> _WHAT THE TASK REQUIRES_:
Line by line, reproduce exactly the beginning of the listing below, ending with the line that contains "Brands (681, 29)" and adding nothing.
Top of DATA FOR REVIEW
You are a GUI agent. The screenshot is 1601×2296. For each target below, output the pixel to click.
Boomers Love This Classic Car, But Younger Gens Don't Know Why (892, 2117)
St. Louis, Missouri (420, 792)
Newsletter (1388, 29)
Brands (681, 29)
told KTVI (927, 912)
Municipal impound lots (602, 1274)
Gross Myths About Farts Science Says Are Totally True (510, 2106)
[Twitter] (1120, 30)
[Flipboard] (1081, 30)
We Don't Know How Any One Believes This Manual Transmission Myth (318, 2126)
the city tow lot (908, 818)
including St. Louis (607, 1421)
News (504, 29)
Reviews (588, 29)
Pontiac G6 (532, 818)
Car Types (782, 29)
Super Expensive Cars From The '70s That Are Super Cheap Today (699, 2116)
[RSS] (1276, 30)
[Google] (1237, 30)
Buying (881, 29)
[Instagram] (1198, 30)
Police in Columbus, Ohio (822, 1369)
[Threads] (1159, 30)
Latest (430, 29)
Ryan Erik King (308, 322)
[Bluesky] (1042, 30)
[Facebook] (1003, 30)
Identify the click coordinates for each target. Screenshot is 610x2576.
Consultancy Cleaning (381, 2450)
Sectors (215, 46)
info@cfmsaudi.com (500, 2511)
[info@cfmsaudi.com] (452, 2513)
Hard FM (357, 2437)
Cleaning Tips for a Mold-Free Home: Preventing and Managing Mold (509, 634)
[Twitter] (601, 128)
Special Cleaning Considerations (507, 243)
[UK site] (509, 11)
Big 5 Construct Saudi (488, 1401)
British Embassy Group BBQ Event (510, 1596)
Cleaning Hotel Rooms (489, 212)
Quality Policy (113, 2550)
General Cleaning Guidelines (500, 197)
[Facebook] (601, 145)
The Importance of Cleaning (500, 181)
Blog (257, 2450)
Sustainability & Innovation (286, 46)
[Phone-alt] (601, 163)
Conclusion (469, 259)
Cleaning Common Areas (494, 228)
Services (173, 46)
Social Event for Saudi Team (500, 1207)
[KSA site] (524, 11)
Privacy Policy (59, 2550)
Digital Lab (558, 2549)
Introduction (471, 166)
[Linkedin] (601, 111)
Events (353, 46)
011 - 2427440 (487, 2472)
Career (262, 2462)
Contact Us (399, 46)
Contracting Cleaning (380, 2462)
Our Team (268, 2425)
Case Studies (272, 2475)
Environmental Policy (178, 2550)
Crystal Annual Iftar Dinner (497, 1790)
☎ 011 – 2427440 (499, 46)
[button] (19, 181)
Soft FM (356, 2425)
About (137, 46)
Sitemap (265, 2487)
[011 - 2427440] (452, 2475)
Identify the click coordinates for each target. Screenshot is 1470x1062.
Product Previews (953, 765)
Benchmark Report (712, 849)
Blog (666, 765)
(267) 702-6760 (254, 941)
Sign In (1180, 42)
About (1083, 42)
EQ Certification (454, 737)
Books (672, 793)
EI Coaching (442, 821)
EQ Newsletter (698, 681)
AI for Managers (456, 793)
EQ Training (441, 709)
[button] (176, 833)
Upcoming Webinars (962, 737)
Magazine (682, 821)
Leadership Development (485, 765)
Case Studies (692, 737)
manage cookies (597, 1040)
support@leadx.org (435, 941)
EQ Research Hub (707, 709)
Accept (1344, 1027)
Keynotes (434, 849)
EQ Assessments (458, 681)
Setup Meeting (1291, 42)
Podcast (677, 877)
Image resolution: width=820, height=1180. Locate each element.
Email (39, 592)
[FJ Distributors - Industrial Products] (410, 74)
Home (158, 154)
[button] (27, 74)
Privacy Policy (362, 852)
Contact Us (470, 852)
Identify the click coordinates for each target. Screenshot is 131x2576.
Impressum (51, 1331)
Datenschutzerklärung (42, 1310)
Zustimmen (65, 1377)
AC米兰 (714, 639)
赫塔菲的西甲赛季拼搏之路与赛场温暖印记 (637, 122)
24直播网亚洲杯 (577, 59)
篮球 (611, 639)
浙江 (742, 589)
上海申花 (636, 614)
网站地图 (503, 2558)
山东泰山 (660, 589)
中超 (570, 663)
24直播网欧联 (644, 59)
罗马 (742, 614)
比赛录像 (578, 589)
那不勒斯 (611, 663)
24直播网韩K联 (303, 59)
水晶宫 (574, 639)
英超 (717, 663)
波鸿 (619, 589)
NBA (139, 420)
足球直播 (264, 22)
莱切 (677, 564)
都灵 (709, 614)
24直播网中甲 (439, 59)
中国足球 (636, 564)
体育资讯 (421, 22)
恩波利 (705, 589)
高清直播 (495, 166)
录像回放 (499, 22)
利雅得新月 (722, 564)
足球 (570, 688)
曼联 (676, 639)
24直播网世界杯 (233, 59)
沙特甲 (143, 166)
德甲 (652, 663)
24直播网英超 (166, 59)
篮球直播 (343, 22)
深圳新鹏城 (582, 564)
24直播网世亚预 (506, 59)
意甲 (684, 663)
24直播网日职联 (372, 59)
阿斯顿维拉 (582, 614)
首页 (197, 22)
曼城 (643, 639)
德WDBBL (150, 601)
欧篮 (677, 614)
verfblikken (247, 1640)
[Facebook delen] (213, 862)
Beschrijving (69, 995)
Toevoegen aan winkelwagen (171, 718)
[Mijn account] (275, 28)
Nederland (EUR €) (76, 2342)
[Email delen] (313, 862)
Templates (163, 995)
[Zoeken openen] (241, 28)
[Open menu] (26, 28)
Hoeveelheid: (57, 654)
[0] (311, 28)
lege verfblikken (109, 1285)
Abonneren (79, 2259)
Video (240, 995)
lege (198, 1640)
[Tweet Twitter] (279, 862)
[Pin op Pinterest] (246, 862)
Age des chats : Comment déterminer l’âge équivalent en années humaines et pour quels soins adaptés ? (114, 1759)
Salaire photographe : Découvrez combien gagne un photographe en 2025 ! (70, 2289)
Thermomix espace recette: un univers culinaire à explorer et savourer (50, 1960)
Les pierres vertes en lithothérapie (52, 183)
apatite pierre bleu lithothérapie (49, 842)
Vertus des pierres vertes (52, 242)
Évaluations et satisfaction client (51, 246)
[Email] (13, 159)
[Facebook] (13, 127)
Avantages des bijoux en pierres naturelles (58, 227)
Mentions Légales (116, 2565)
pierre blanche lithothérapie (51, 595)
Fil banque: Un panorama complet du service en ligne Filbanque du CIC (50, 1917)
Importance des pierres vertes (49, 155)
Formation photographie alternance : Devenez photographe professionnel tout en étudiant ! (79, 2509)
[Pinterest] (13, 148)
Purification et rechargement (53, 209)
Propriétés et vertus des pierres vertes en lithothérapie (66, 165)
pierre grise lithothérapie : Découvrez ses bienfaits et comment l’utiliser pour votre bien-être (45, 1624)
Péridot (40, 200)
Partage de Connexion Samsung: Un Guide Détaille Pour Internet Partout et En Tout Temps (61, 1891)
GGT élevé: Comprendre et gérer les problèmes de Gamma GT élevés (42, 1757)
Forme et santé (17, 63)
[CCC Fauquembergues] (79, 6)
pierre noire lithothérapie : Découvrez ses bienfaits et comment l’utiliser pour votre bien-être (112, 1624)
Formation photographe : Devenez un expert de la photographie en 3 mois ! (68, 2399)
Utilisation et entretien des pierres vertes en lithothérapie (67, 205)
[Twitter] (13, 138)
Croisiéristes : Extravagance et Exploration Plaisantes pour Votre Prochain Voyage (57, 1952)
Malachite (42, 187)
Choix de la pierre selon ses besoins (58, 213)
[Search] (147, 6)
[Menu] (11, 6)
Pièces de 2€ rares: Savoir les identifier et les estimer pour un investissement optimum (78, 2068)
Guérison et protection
Bottom of DATA FOR REVIEW
> _RESPONSE BOX_:
You are a GUI agent. The screenshot is 1601×2296. For each target below, output the pixel to click.
Boomers Love This Classic Car, But Younger Gens Don't Know Why (892, 2117)
St. Louis, Missouri (420, 792)
Newsletter (1388, 29)
Brands (681, 29)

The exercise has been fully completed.